# [WHAT IS EXPECTED]
Each entry should be written out again exactly, so that nothing is lost.

Top of DATASET RECORDS

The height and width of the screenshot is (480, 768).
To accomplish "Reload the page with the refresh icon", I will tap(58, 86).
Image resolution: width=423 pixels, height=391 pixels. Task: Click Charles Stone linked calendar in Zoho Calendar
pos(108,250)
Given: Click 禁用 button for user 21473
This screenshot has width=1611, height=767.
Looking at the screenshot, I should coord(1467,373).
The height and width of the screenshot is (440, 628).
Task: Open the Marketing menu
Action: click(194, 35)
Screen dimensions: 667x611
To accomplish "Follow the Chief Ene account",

Bottom of DATASET RECORDS

# [EXERCISE ANSWER]
The height and width of the screenshot is (480, 768).
To accomplish "Reload the page with the refresh icon", I will tap(58, 86).
Image resolution: width=423 pixels, height=391 pixels. Task: Click Charles Stone linked calendar in Zoho Calendar
pos(108,250)
Given: Click 禁用 button for user 21473
This screenshot has width=1611, height=767.
Looking at the screenshot, I should coord(1467,373).
The height and width of the screenshot is (440, 628).
Task: Open the Marketing menu
Action: click(194, 35)
Screen dimensions: 667x611
To accomplish "Follow the Chief Ene account",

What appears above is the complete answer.